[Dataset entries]
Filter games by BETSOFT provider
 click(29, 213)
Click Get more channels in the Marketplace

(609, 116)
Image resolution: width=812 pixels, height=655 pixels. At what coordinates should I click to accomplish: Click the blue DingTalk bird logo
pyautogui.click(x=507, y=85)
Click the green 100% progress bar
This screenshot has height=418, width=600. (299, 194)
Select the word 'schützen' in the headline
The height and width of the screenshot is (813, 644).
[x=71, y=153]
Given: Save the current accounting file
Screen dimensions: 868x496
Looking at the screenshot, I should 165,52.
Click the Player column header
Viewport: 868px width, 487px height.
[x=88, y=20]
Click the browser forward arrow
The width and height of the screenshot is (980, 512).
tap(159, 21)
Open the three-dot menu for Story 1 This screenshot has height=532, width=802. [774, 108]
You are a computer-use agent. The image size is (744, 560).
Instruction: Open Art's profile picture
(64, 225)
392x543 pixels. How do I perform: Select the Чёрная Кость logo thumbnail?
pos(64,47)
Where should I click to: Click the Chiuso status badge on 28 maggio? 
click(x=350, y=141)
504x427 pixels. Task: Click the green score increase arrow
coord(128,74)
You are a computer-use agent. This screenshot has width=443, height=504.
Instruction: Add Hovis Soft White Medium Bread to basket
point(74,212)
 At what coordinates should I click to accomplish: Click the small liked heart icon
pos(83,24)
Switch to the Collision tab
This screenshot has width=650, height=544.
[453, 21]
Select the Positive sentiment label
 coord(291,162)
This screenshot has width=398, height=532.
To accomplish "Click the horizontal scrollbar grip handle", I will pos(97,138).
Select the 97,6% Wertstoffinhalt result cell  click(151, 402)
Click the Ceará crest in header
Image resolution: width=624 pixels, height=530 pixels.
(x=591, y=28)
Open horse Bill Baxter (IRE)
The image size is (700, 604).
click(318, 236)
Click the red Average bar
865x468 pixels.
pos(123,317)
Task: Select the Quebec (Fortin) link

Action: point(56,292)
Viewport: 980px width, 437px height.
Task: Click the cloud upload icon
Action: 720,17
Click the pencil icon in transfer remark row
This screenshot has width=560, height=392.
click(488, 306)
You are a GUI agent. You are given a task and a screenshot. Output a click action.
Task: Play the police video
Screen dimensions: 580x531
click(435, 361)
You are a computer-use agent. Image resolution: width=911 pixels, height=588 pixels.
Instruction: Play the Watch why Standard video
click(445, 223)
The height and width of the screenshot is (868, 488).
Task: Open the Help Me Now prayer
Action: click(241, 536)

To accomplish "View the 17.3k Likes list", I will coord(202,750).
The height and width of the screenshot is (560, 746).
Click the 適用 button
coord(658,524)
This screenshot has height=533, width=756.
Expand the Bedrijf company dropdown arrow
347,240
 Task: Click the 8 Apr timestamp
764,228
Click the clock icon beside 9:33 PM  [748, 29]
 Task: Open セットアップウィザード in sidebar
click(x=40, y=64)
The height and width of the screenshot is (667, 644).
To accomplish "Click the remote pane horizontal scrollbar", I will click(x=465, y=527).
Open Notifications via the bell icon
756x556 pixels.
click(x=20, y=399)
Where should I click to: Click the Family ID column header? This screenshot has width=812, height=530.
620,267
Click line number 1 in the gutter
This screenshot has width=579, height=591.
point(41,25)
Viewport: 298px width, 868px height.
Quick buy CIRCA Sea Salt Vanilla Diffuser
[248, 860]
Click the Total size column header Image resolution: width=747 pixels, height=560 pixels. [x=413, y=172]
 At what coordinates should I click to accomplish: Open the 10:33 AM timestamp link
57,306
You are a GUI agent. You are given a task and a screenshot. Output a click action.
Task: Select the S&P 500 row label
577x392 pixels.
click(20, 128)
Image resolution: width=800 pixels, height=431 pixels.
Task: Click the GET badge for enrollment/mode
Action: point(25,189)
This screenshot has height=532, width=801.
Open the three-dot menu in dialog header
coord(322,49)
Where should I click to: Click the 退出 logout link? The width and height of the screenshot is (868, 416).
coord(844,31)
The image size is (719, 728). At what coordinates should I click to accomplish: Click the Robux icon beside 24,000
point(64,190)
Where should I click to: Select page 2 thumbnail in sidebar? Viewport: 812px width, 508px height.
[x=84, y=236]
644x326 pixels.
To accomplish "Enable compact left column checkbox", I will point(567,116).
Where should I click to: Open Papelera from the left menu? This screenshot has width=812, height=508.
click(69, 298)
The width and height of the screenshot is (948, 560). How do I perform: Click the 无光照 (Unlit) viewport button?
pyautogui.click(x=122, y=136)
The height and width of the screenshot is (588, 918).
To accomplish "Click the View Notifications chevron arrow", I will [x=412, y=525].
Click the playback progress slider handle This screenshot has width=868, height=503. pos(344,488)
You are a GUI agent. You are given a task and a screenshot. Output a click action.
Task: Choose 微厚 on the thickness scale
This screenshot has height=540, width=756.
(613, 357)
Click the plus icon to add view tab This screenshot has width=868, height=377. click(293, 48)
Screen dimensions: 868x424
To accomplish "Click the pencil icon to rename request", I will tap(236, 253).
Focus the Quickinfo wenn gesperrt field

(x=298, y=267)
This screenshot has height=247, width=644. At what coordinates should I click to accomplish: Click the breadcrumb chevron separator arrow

## WHAT NEEDS TO BE DONE
Across the entries, each line containing the word "scrollbar" is to be counted once; the total alone is to be given.

## RESPONSE FOR THIS EXERCISE
2